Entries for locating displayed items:
__________

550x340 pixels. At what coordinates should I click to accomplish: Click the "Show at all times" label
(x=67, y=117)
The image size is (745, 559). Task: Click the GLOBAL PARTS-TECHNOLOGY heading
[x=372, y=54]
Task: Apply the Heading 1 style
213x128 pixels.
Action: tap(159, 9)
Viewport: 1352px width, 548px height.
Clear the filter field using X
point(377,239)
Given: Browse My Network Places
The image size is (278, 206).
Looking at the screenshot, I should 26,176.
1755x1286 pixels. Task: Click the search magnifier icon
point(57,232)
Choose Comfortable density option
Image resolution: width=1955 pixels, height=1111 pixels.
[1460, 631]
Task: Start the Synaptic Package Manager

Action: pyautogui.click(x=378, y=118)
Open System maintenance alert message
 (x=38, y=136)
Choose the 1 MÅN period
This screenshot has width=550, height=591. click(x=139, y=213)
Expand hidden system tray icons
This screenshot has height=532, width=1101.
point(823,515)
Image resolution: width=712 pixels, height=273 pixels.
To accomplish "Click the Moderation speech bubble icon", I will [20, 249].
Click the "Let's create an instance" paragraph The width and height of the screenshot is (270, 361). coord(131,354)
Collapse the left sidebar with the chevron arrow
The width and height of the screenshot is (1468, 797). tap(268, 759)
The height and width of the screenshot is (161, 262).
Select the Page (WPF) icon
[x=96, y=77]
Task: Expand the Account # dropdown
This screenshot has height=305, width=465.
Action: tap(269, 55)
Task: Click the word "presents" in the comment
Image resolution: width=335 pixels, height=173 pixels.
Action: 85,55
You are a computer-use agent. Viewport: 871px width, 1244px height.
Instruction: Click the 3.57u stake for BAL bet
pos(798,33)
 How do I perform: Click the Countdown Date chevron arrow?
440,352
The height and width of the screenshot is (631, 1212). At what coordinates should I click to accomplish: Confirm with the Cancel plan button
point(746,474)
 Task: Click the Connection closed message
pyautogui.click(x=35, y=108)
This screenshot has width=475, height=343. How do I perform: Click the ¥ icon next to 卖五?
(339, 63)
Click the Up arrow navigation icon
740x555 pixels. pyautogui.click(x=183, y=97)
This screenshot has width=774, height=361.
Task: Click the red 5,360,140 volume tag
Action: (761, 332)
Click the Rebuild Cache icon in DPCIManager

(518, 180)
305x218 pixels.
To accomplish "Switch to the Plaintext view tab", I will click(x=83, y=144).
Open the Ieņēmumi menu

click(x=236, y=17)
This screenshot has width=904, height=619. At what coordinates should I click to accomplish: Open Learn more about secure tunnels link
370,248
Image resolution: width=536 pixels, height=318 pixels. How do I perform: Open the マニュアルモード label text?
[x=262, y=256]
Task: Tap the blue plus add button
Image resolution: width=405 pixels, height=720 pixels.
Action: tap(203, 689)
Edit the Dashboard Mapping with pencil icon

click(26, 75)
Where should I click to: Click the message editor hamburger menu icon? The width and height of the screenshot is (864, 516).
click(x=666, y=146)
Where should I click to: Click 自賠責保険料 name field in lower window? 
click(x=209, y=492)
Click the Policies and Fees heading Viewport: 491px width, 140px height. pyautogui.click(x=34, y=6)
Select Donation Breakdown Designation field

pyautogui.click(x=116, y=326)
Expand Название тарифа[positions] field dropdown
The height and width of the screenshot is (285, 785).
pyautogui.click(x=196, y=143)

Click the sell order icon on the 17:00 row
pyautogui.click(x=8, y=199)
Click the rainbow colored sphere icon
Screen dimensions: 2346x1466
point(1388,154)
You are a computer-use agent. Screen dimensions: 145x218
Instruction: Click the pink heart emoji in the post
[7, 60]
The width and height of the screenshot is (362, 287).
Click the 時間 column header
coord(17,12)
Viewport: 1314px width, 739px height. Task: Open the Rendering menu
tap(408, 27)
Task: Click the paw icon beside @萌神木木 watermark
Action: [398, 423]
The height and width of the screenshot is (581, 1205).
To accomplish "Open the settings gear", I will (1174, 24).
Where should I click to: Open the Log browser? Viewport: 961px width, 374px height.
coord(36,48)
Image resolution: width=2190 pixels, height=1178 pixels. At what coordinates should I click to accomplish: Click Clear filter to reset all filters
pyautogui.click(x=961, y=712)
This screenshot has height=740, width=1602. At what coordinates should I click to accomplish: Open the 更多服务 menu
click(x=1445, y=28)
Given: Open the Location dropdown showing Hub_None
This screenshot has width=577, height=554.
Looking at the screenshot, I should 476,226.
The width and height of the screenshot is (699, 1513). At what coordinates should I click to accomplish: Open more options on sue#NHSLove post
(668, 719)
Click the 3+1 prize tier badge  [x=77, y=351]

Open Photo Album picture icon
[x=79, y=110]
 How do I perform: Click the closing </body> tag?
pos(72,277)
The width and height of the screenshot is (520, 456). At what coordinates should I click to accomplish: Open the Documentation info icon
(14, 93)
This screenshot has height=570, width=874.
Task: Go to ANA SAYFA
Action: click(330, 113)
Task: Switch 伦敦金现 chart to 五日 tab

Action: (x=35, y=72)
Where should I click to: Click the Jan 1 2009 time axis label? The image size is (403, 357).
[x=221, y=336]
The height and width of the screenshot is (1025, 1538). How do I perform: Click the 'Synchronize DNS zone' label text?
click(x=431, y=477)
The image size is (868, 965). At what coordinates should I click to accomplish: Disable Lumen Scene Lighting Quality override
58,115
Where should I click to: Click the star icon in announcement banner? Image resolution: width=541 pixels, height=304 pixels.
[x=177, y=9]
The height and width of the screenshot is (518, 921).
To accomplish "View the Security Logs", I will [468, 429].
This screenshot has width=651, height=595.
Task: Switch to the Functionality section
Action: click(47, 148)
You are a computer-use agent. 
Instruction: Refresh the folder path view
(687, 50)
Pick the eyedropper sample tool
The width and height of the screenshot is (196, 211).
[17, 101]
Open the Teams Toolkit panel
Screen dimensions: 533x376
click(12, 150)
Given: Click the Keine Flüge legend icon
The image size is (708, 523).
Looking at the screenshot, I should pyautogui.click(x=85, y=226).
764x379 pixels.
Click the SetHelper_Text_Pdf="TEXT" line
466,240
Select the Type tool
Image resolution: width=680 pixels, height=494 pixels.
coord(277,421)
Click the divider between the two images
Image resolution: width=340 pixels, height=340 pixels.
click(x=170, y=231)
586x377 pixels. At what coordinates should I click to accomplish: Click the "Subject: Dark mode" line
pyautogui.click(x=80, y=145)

__________

▸ **What you have to do**:
Arrange the entries, from the start through the line that contains "point(823,515)", as a numbered list with blank lines left out.

▸ **Exercise answer**:
1. 550x340 pixels. At what coordinates should I click to accomplish: Click the "Show at all times" label
2. (x=67, y=117)
3. The image size is (745, 559). Task: Click the GLOBAL PARTS-TECHNOLOGY heading
4. [x=372, y=54]
5. Task: Apply the Heading 1 style
6. 213x128 pixels.
7. Action: tap(159, 9)
8. Viewport: 1352px width, 548px height.
9. Clear the filter field using X
10. point(377,239)
11. Given: Browse My Network Places
12. The image size is (278, 206).
13. Looking at the screenshot, I should 26,176.
14. 1755x1286 pixels. Task: Click the search magnifier icon
15. point(57,232)
16. Choose Comfortable density option
17. Image resolution: width=1955 pixels, height=1111 pixels.
18. [1460, 631]
19. Task: Start the Synaptic Package Manager
20. Action: pyautogui.click(x=378, y=118)
21. Open System maintenance alert message
22.  (x=38, y=136)
23. Choose the 1 MÅN period
24. This screenshot has width=550, height=591. click(x=139, y=213)
25. Expand hidden system tray icons
26. This screenshot has height=532, width=1101.
27. point(823,515)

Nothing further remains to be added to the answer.